Source text:
*****
This warband changed several times over the course of its inception. Originally it was planned as a noble’s quest to earn enough gold to revive the realm of Solland (only recently destroyed when Mordheim was set). The noble was some descendant of the last Elector, and he’d finally built up the courage to search Mordheim for the funds to set himself up in Solland. There were certain elements of this that I couldn’t nail down sufficiently, so the warband evolved into its current form.
The main elements I wanted in there were feathers and hats, and pride in the uniform. These are grizzled fighters, but they are grizzled fighters who look fashionable doing it.
They are fervently anti-circus, for such a rampant display of uncouth and downright dirty performers should not be allowed to earn a living with uncivilised and vulgar displays. These traveling infestations appeal to the lowest common denominator and overshadow the works of greater artists.
So I introduce the Messers Greifswald & Schleck Proprietors, a Marienburger warband led by Otto Greifswald and his business partner Gottfried Schleck.
Greifswald is a pompous, arrogant man, not a dandy by any means, but still very particular in how he is received by others, whereas Schleck is a canny ex-soldier turned merchant, happy to let Greifswald be the face of the company. They and a small retinue of guards were in Mordheim prior to its destruction on work purposes. Greifswald saw the chaos and mayhem that followed as an opportunity to build a reputation as an heroic figure holding to the ideals of the empire, while also increasing his wealth. At the time of the catastrophe that befell the city, Greifswald had his children with him, they now stay with the warband lending their help where they can. Sveltan is young and strong and sees in himself a great warrior, Clara and Eben, twins barely 8 summers old are argumentative and mischievous. As a father, Greifswald is outwardly cold and distant with his children, everything is a lesson, and both Clara and Eben will have ‘built a lot of character’ by the end of their travels.
The starting warband consists of:
Captain – Otto Greifswald (dueling pistol, sword and helmet)
Champion - Gottfried Schleck (brace of pistols)
Champion - Luthor von Jaunt (sword and pistol)
Youngblood - Clara and Eben Greifswald (spear)
Youngblood - Sveltan “Not Valten” Greifswald (2x hammers)
Warriors (2) - Greifswald House Guard, Rudi and Gaert (halberd)
Warrior (1) - Sparring partner, and tutor, Stonespine Strauss (great hammer)
Marksmen (2) - Dubrek’s Sureshots, Starn and Emil (crossbow)
*****
Source material:

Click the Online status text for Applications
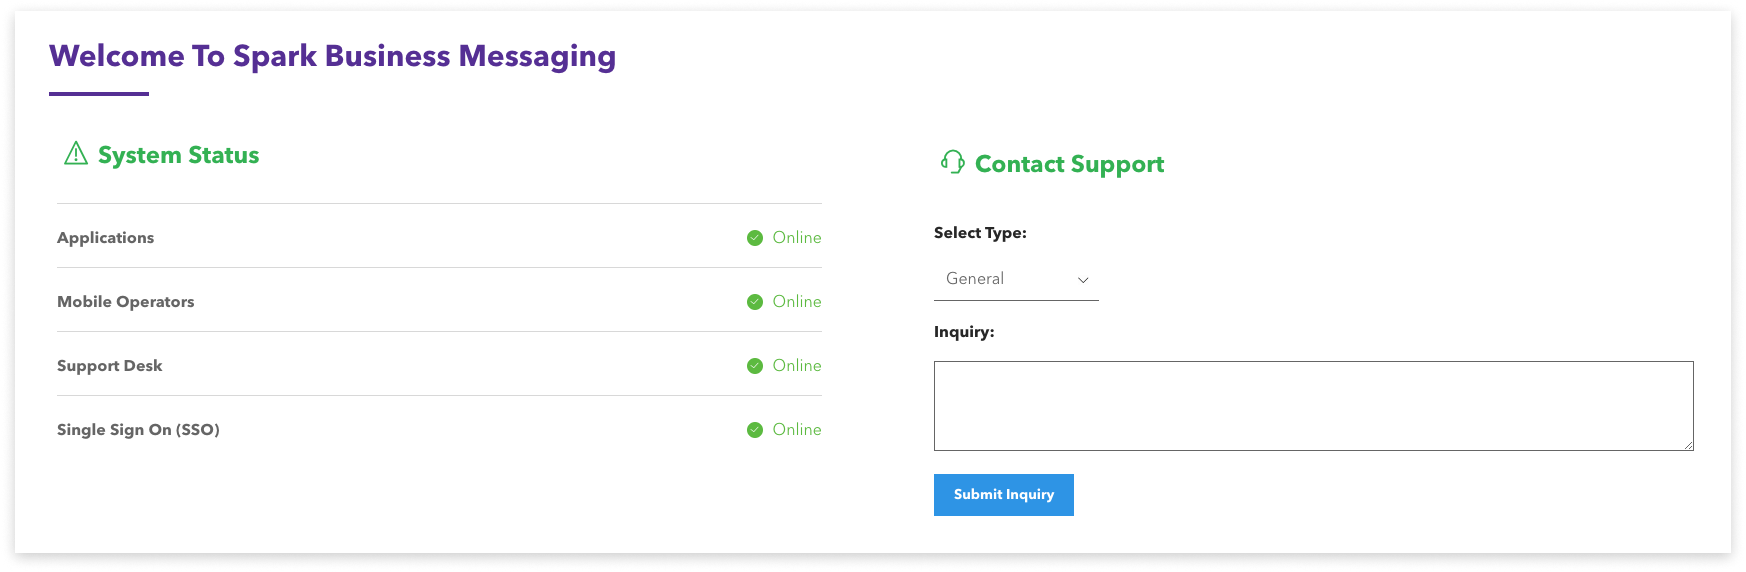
*****
Work to do:
(a) In the warband description, who leads the Messers Greifswald & Schleck Proprietors?
(b) Continue the Mordheim warband description from the point at which it ends.

Solved tasks:
(a) Otto Greifswald leads it, together with his business partner Gottfried Schleck.

(b)
The plan is to let Sveltan and Clara & Eben grow quickly and earn some cool skills. Youngbloods are so great in campaigns, they learn quickly and can easily outshine the rest of the warband. Seeing two young children sprinting, diving charging, pulling off amazing trick shots, or Sveltan clobbering people and taking a tonne of punishment, would be awesome.
For the rest, they support and protect Clara & Eben – providing the fatherly care that is somewhat lacking, and look good doing it. I’ve got the engineer with long rifle model ready to go, so hopefully one of my marksmen can get ‘Lads got talent.’
I’ve never really played more than 5 or so games with a warband, so I’m keen to watch this one grow and change over 14 plus scenarios. I love the post game side of mordheim and how characters evolve with both skills and injuries. I’m keen to try and model injuries for this warband, and by the end I’ll take a before and after shot. I also had a rather ambitious plan to model small vignettes for each character's death scene, these will then be grouped together in a diorama showing the story of my warband.
Just quietly, I’m quite impressed with this warband. I’ve had many, many warbands over the years, but none have been painted to completion (with extra models ready for expansion), plus white and yellow was a pain to paint!
So, Messers Greifswald & Schleck Proprietors are 9 campaign scenarios and 3 side-battles in, and things don’t look too grand… For one, the company should now be called Schleck Proprietors, since the entire Greifswald line has ended.
From my original warband, I have lost all but one starting character including a lad with talent from game 2, Gaert. All except Gottfried Schleck, the wily weasel. His leadership (of 7, making route tests difficult) has seen the warband limp from battle to battle. As it stands I sit on a warband rating of 185, some 70 or so behind each of the pro-circus warbands.
But things were starting to look up.
While Jamie and I were only winning the odd game here or there, I had stopped losing characters, and spending all my earnings trying to bring them back. I had an ogre, who died in his first battle, and I hired the flamboyant Luca Dondalo, duelist supreme of Tilea, who died in his first battle, his death however served a purpose, slaying the foul goat beast that killed Otto. I have since hired a wizard, and Gotfried Schleck has forbidden anyone to discuss the fate of other hired swords.
Then in the recent game I had three characters all suffer injuries that cause them to miss the next game (or next three in Dubrek’s case). So there goes the exploration for a while.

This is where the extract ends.